* 課題一覧 *
[1] 抽出テキストについて、次の問いに答えよ。
(a) Shinyアプリの一般的な公開方法として挙げられている2つの方法は何か。
(b) Cloud Run はどのプラットフォームのサービスか。
(c) アクセスがないときにコンテナを完全に停止して料金を抑えられる特徴は何と呼ばれているか。
[2] エントリの先頭から「pos(433,391)」を含む行まで（両端を含む）を、「option」を「choice」に置き換えて書き直せ。ほかは一切変えず、画像は出力に含めないこと。

Shinyとは
Shiny は Rでインタラクティブなウェブアプリケーションを簡単に作成できるパッケージです。
作成したShinyアプリを公開する方法としては shinyapps.io を利用したり、 汎用サーバーに Shiny Server をインストールしたりするのが一般的です。
本記事では別の選択肢として、コンテナ化したShinyアプリを Cloud Run で実行する方法について説明します。
Cloud Runとは
Cloud Run は Google Cloud Platform のサービスの1つで、コンテナ化されたアプリケーションをウェブサービスとしてデプロイできるマネージド環境です。
Cloud Run を利用するとコンテナを動作させるためのサーバーの管理が不要になります。 アプリケーションをデプロイするとURLが自動で作成され、サービスが公開されます。 サービスの負荷に応じて起動するコンテナ数を自動調節するオートスケール機能もあります。 また ゼロスケール (Scale to zero) が可能という特徴があり、アクセスがないときにはコンテナを完全に停止して料金を抑えることができます。

* 対象エントリ *
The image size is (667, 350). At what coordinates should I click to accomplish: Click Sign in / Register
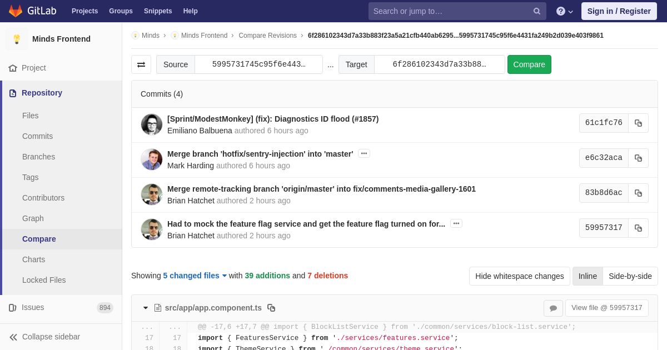pyautogui.click(x=619, y=11)
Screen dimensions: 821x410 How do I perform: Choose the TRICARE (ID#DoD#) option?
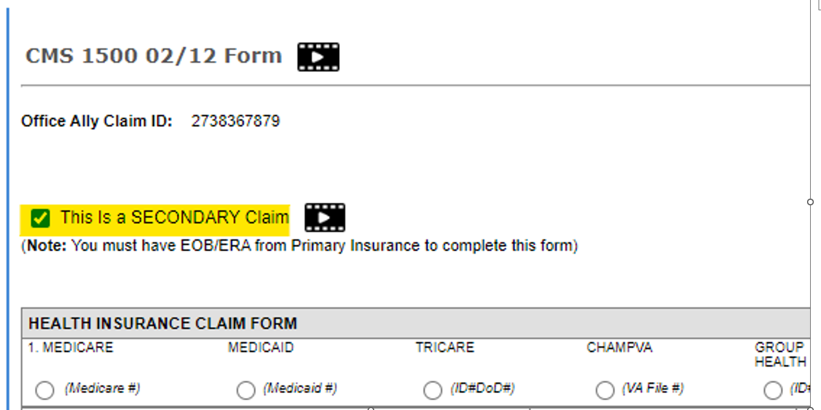pos(433,391)
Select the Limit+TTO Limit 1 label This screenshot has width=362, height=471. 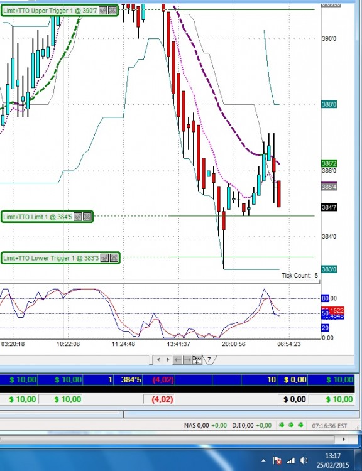click(38, 217)
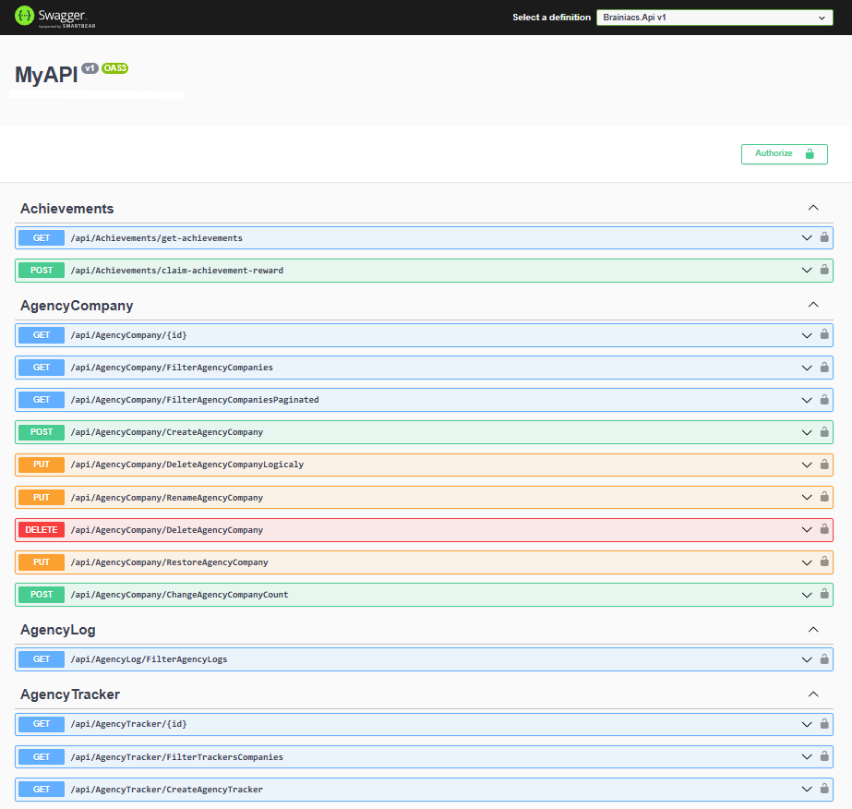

* 解答例 *
[1]
(a) shinyapps.io を利用する方法と、汎用サーバーに Shiny Server をインストールする方法。
(b) Google Cloud Platform。
(c) ゼロスケール (Scale to zero)。

[2]
The image size is (667, 350). At what coordinates should I click to accomplish: Click Sign in / Register
pyautogui.click(x=619, y=11)
Screen dimensions: 821x410 How do I perform: Choose the TRICARE (ID#DoD#) choice?
pos(433,391)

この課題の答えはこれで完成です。